The character name for the large elephant that came to be known simply as 'Oojah' is quoted as initially being 'Flip-Flap the Great Oojah'. The 'Oojah House' book gives this description: 'FLIP-FLAP is a magic elephant who lives in a strange animal-country called Oojahland. He is the Great Oojah.' Later annuals and comic strips name him 'Uncle Oojah'.

There are some phrases that are mentioned frequently in the stories, such as exclamations by Snooker the cat with "My Bedsocks!", "My Whiskers!" and The Oojah himself with "Lovey-lovekins!" and "Jimmy-ninnikins!"

==Revival Years==
The series was revived as the comic strip 'The Wonderful Adventures of Jerry, Don and Snooker' running for 203 episodes from 27 February 1954 to 11 January 1958. 'Jerry's Jolly Jingles' featuring Jerry, Oojah's cousin, ran for another seven months. This was the last issued of the Oojah series.

==The Artists==
Thomas Maybank (full name Hector Thomas Maybank Webb), born in Beckenham, Kent, on 29 February 1869, was the original artist for the series. He died on 27 March 1929. The 1929 annual featured Maybank's artwork; the 1934 annual featured artwork credited to the initials JHL. Later, H. M. Talintyre (full name Henry Matthew Talintyre) continued the series in the same style until the early 1950s.

==Oojah Annuals and Books==
The Oojah series' first appearances were in the children's annual 'Once Upon a Time - Hulton's Children's Annual 1920' firstly with a story entitled 'Flip-Flap The Great Oojah' and also one called 'The Pigmy Pirates'. In the 'Once Upon a Time - Hulton's Children's Annual 1921' a 27-page story appeared entitled "Flip-Flap in Wangletown" which included a colour plate entitled "The Band will now Sing a Dance", and secondly with a 23-page story "The Wonder-man" including a further colour plate "The Rabbits were playing 'Oranges and Lemons'". Oojah's third annual appearance was the 1921 issued 'The Joy Book Children's Annual 1922' with a full story entitled 'Flip Flap In London Town'. The stories in all three annuals were told by Flo Lancaster and pictured by Thomas Maybank.

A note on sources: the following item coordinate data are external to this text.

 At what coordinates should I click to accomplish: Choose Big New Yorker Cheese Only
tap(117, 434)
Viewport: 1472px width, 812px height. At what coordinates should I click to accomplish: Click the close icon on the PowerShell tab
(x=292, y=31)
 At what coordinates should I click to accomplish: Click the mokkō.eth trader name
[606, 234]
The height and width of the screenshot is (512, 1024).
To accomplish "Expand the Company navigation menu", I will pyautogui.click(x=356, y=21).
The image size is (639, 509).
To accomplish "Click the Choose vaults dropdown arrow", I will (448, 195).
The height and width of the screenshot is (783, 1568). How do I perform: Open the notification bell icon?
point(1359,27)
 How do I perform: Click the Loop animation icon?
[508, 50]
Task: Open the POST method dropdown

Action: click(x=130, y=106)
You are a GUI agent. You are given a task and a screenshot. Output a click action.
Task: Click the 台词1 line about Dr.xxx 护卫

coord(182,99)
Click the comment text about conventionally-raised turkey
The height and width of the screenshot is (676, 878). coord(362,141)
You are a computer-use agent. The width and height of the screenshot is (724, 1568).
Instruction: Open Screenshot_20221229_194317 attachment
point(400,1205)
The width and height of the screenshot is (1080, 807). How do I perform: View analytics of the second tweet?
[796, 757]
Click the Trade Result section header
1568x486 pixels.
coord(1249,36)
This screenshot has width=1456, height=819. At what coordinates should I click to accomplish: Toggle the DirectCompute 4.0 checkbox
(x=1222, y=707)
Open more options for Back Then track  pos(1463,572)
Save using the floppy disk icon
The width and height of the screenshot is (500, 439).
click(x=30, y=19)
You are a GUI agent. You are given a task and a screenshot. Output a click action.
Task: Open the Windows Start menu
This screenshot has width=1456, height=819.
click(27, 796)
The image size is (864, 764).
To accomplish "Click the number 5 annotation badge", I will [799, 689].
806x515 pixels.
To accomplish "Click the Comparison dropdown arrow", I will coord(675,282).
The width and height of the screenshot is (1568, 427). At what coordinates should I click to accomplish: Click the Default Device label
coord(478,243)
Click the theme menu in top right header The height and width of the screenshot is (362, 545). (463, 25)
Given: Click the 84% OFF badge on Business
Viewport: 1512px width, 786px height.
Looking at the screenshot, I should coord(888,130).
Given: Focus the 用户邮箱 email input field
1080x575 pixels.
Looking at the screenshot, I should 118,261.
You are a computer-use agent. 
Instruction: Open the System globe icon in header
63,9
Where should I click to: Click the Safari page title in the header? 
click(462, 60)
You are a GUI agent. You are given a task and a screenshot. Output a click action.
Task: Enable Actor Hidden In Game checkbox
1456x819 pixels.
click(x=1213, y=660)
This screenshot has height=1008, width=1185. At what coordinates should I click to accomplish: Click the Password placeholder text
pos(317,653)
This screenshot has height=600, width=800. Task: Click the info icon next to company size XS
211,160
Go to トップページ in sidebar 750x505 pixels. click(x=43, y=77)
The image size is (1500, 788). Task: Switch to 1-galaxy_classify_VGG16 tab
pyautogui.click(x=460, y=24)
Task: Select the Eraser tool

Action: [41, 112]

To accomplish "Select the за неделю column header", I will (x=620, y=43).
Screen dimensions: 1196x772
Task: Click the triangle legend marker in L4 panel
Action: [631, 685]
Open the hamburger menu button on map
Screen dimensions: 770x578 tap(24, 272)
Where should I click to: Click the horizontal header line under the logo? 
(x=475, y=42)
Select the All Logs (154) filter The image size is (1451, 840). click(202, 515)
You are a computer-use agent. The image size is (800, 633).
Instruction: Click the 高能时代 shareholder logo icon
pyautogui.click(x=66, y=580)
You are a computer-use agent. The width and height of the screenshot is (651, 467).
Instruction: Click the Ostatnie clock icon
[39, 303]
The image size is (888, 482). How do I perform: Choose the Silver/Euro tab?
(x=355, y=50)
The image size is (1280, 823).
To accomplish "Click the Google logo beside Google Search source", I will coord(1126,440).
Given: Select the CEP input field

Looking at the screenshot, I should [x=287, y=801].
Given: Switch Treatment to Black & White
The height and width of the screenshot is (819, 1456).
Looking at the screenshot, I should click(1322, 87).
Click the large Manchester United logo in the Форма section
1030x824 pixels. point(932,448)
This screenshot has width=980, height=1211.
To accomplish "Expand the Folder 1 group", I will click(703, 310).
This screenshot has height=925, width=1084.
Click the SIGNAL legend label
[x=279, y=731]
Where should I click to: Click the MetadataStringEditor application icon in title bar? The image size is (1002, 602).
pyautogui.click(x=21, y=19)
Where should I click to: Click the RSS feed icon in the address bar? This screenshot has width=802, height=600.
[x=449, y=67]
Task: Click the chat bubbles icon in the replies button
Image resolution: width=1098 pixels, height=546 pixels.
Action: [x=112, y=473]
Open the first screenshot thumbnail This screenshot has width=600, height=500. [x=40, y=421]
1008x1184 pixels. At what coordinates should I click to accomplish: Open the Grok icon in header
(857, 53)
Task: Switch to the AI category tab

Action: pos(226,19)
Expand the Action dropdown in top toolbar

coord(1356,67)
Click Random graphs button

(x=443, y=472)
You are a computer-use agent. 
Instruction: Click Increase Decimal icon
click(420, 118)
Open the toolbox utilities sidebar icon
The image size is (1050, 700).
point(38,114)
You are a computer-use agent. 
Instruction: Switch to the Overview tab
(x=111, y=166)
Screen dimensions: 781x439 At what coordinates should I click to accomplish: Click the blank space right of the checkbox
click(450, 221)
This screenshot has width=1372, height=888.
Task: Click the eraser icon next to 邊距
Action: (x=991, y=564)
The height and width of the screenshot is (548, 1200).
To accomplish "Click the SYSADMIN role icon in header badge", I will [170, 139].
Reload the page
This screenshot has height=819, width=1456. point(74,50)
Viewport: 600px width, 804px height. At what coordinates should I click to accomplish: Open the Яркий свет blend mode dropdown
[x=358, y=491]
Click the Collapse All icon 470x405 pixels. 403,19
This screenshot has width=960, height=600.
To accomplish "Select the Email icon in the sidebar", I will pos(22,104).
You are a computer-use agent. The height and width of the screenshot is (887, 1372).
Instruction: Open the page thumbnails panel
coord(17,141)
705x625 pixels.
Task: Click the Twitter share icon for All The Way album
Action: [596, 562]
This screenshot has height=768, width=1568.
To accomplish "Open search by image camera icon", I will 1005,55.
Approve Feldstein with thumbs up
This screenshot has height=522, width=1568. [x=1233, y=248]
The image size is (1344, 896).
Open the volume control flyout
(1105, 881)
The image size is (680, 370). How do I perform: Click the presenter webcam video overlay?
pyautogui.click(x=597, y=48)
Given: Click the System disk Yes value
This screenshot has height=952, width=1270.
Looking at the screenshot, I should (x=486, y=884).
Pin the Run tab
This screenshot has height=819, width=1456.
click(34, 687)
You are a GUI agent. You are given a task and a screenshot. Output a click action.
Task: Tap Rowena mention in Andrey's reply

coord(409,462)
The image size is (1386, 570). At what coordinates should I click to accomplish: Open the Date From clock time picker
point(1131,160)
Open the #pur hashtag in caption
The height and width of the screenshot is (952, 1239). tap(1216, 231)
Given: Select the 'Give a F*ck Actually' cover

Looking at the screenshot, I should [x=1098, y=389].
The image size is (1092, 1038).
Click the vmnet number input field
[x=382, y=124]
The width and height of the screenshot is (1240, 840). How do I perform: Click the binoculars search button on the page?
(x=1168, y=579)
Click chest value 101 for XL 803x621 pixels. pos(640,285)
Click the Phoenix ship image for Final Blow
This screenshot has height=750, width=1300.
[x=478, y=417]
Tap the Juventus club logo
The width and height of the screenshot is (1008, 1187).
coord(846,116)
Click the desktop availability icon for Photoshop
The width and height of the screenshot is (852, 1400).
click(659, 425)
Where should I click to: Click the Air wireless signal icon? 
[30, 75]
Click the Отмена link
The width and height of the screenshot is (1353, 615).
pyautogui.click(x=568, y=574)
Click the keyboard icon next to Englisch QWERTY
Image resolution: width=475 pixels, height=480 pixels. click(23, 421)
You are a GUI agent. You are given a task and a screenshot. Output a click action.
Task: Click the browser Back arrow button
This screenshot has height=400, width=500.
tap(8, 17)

A slim 36-page book of annual size entitled 'Oojah House - The Story of Flip-Flap's Little Mansion' was issued by E. Hulton in 1921-22 featuring just a long Oojah story. The cover states it was part of the 'Oojah Books' series which included a tracing book 'Baby Binky's Birthday' which did not feature Oojah.

The first proper annual was 'The Oojah Annual', issued in 1922 as the undated 1923 annual. This features an advert for the 1923 Joy Book on the back so it could be dated correctly. The undated 1924 Annual features a Portcullis with the cat Snooker with a coffee pot on his head. The undated 1925 Annual features a baby bear being spoonfed. The undated 1926 Annual features Oojah sitting on a stile wearing a hat.

Further annuals and books were issued featuring Thomas Maybank's artwork including the 1927 'The Oojah's Treasure Trunk' (dated from the late 1926 competition ending date inside) and the 1928 issued 'Uncle Oojah's Big Annual' (dated from having a 1929 calendar throughout the book).

Later Oojah Annuals featuring mostly the H. M. Talintyre artwork continued intermittently from the 1930s to the early 1950s.